The effects of the EU’s internal mobility model thus reinforce populism, and populist anti-immigration policies. Yet we know that, at the national level, the human capital of migrants has a positive impact on GDP per capita, and that a permanent increase in immigration leads to a positive impact on GDP per worker – a factor direly needed to offset the negative GDP effects of ageing populations.

These effects do not require a sophisticated credit point system to select the ‘right’ migrants. Quite the opposite is the case: a 2016 study on OECD countries by Boubtane and others found that selective immigration policies generally do not increase GDP per worker, and that positive effects on growth can be achieved by non-selective policies.

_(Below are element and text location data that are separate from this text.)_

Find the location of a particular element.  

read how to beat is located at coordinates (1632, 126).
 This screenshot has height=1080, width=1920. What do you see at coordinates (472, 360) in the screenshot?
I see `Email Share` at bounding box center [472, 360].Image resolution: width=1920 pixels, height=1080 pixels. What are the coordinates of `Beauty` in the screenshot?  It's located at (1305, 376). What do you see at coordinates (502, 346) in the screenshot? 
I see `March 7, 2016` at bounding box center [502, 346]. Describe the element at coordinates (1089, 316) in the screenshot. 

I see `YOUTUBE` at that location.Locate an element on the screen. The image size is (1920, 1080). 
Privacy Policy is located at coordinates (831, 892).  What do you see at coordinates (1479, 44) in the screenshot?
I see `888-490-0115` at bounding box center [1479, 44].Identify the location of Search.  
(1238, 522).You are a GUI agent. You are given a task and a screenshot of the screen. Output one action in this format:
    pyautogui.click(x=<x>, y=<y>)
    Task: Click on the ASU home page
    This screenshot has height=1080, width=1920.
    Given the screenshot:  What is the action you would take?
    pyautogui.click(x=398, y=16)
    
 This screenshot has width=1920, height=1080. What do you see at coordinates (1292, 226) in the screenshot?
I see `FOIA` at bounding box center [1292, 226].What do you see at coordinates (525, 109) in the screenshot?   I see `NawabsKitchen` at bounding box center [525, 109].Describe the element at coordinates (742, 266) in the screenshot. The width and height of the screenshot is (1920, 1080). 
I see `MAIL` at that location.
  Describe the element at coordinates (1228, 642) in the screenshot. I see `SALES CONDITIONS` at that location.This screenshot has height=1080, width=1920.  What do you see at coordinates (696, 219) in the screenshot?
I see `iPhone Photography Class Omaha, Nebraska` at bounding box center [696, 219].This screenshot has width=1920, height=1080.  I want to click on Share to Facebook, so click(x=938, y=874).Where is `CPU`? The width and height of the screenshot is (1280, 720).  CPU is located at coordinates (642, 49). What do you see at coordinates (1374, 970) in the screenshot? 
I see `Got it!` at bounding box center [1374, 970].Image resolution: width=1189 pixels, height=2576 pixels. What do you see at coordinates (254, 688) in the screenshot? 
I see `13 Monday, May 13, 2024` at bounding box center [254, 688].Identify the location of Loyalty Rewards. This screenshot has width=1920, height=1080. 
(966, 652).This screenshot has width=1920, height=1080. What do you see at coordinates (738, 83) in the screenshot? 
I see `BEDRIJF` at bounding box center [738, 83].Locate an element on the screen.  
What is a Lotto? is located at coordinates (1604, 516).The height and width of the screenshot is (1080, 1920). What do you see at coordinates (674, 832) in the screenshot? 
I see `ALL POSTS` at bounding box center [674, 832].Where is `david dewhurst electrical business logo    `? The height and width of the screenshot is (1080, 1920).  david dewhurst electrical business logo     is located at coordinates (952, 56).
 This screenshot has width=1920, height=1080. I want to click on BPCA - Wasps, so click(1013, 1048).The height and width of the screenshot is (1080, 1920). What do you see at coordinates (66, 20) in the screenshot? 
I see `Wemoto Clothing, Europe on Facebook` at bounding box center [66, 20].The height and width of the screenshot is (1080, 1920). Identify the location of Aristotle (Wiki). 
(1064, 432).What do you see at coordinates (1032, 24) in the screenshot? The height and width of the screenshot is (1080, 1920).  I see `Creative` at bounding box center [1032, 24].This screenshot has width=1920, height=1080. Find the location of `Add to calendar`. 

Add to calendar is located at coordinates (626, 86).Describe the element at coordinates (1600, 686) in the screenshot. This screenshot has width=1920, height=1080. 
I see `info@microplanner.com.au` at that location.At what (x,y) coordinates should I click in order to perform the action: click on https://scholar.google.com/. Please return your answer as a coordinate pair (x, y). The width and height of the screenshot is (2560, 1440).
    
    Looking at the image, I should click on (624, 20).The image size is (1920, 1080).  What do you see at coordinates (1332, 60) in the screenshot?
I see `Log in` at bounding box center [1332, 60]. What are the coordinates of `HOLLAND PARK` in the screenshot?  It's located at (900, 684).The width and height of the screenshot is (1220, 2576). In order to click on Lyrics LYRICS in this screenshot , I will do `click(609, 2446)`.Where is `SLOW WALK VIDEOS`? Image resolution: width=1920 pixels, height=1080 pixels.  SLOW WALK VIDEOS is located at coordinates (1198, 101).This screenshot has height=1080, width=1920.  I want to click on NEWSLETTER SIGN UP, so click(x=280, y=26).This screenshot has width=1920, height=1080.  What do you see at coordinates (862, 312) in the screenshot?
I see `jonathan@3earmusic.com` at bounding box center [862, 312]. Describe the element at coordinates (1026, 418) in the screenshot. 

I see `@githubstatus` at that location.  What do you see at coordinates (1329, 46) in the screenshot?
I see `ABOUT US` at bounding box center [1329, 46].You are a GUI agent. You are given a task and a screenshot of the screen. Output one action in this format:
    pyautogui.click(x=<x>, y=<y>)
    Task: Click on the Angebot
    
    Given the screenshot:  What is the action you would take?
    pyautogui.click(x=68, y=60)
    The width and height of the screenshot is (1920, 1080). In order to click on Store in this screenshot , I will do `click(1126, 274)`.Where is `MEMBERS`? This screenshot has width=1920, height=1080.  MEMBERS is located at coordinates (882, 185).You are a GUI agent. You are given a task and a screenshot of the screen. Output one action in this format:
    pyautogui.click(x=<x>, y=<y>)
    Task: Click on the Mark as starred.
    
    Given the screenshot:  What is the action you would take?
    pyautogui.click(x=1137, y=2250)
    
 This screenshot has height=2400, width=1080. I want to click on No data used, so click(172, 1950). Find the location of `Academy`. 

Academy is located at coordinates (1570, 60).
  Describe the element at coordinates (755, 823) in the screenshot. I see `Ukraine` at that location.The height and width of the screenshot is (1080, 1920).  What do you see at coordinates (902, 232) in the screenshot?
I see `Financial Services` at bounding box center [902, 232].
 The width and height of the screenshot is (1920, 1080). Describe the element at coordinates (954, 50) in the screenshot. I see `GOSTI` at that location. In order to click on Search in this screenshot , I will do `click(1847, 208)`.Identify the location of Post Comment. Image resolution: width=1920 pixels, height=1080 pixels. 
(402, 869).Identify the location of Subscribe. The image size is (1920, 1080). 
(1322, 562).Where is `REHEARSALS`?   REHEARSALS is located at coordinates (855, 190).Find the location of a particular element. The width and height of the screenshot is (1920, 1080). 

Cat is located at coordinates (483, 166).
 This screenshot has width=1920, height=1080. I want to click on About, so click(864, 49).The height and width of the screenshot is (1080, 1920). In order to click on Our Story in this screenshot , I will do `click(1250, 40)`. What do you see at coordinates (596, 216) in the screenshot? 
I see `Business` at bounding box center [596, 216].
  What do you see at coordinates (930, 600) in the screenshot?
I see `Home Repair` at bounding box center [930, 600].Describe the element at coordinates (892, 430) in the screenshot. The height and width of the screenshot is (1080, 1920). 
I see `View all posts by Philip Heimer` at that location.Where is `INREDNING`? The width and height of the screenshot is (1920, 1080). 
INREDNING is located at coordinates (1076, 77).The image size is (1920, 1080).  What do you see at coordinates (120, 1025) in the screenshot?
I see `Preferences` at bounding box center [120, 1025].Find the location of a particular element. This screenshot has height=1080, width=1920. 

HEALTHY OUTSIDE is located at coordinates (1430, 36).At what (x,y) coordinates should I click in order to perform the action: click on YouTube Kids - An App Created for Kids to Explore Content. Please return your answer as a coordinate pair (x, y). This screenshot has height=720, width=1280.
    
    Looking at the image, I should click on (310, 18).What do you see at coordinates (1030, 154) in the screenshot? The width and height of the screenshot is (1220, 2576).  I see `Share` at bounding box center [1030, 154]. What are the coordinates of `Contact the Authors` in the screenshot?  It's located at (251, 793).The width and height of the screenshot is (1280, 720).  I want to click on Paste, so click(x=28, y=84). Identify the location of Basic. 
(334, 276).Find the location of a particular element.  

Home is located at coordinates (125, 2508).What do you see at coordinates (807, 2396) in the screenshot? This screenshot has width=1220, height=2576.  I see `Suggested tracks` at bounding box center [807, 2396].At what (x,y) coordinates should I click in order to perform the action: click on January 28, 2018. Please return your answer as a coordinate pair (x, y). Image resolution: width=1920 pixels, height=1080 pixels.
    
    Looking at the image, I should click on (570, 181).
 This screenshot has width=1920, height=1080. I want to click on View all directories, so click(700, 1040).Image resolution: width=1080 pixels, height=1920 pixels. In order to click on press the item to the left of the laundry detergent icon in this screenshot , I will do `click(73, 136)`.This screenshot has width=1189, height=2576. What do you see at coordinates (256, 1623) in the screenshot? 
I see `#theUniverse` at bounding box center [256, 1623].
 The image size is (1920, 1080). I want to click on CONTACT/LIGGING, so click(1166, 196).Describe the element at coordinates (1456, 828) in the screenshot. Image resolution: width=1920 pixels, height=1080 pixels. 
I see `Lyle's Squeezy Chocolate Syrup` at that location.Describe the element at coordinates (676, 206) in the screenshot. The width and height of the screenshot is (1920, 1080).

Read jointly with other research underscoring the importance of diverse societies for the growth factor of innovation, this suggests that the non-selective admission of refugees contributes to growth on a collective level over time. 

The non-selective admission of refugees contributes to growth on a collective level over time. 

Stiff competition

Today’s political climate in Europe is obsessed with curbing general immigration, with only a narrow elite being welcome. Brexit provided perhaps the most radical example of the potential self-harm which this attitude may produce. Little time is left to start thinking and acting differently.

China is heading towards its own demographic crisis, with the heritage of its one-child policy reinforcing the effects of better health care and dropping fertility. It is reasonable to assume that China’s crisis will provoke immigration flows above replacement levels. Put otherwise, many ageing nation-states may soon realise that they have good reasons to compete over immigrants on a global market in the future. Any future ‘migrant shopping’ by EU member states might meet stiff competition by first-mover economies beyond Europe.

Due to its authoritarian system, China is unconstrained by populist exploitation of democracy, and might act on replacement immigration without being held back by a populist vicious circle. 

If Europe wishes to address inequality by ensuring growth, it has got its recipe all wrong at the moment.

Opportunity narrows

Up to now, the EU and its member states have discussed its internal labour mobility in one silo, and migration from outside the EU in another silo. Neither of these discussions have been impressed by the massive demographic changes the world is facing, including its ripple effects in politics and economics. If Europe wishes to address inequality by ensuring growth, it has got its recipe all wrong at the moment. Without fundamentally rethinking the role of migration in European societies at an early point in time, Europe is all set to move deeper into populist dependency.